We recognize that Guidry applies the federal maritime law definition of seamen and that Dupre relies upon the Louisiana statutory exclusion of seamen. While we have found no cases on point, we must conclude that the federal and state definitions of "seamen" are coextensive. The seamen's exclusion is contained in the same statute, i. e., § 23:1037, that excludes workmen's compensation coverage for railroad workers covered by the Federal Employee's Liability Act (FELA). We believe that the seamen's exclusion was similarly intended to exclude those persons who could look to the federal maritime remedies unseaworthiness and maintenance and cure for compensation. Many Louisiana cases have addressed the conflict between workmen's compensation coverage and federal maritime remedies but have not even mentioned § 23:1037. Instead, the courts looked to federal law to determine whether the employee was a seaman and, applying the exclusivity of the maritime remedies, held that the employee was limited to federal maritime remedies. See Bearden v. Leon C. Breaux Towing Co., 365 So.2d 1192 (La.App.1978), writ ref'd.; Apperson v. Universal Services, Inc., 153 So.2d 81 (La.App.1963). We are confident that the purpose of the seamen's exclusion in the Louisiana workmen's compensation law requires that the definition of seamen be coextensive with the definition for purposes of maritime remedies


Plaintiff's argument that he was a Jones Act seaman as to Patterson, and that this precludes a Section 6 defense by Otis is inconsistent with his actions in the state court proceeding. He maintains that his reason for seeking the state court judgment was to release Patterson of all claims, yet the joint petition in state court did not make any claim that he was a Jones Act seaman, nor did it seek settlement of any Jones Act claims; rather, it only sought the court's approval of a compromise settlement of a dispute between plaintiff and Patterson under the Louisiana Compensation Act. See note 2 supra. The state court would undoubtedly have had jurisdiction of a Jones Act claim. Garrett v. Moore-McCormack Co., 317 U.S. 239, 63 S.Ct. 246, 87 L.Ed. 239 (1942)

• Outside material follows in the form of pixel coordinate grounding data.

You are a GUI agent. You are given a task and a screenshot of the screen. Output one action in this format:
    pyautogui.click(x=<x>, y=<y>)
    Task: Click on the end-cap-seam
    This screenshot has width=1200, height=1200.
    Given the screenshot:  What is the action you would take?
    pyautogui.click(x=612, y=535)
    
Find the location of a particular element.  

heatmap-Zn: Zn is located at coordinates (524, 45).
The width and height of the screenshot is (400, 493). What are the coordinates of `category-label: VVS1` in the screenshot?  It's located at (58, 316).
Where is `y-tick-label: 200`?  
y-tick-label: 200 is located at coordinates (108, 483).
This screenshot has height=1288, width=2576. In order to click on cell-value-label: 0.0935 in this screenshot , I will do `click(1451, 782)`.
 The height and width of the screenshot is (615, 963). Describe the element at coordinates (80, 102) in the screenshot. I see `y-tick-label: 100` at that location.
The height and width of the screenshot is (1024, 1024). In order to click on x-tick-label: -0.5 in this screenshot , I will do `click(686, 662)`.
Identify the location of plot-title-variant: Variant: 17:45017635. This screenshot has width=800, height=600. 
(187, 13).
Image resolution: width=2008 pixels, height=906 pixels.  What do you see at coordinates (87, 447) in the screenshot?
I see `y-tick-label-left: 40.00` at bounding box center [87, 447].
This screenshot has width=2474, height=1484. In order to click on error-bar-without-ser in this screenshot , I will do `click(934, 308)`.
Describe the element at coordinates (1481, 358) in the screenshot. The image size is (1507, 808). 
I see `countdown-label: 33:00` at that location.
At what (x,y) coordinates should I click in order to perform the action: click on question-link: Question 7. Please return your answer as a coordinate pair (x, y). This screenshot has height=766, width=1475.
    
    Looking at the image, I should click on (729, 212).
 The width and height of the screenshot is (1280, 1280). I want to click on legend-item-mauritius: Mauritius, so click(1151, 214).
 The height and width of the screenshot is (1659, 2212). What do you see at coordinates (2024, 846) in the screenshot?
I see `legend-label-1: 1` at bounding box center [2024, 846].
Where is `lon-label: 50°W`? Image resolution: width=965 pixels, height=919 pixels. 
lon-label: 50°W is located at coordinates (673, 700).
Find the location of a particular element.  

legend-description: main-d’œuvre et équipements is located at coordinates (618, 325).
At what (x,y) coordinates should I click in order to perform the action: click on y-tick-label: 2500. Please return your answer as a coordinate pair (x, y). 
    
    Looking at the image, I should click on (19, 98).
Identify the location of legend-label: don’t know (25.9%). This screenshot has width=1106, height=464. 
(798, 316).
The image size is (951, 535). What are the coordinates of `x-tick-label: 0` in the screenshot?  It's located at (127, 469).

Compare the $65/week with the $8/day or $56/week customarily paid for maintenance. See 1B Benedict on Admiralty § 51 (7th ed. 1980)


Since the amount and extent of maintenance and cure depends upon future developments, "maintenance and cure for the future are ordinarily not awarded in a lump sum." Pellotto v. L & N Towing Co., 604 F.2d 396, 401 (5th Cir. 1979). The compromise and settlement in this case provided for future medical expenses. The nature of the award is, therefore, uncharacteristic of maintenance and cure and further supports the conclusion that it was an award of workmen's compensation benefits rather than maintenance and cure


Appellant's attorney admitted in oral argument that there was no negligence on Patterson's part to support a Jones Act claim


In the release agreement, Dupre granted Patterson and Edmonson Construction Company and its insurer Highlands Insurance Company,

a full release and discharge from any and all liability whatsoever arising out of the aforesaid accident, or any accident prior to the date hereof, whether the liability, if any, be in damages, tort, compensation or otherwise, or whether the liability, if any, arises under the laws of the State of Louisiana or any State of the United States, or the laws of the United States including the Jones Act, the Longshoremen and Harborworkers Act, the Outer Continental Shelf Lands Act, and the general maritime law, or the laws of any foreign nation, with full reservation of Joseph P. Dupre's rights against all others.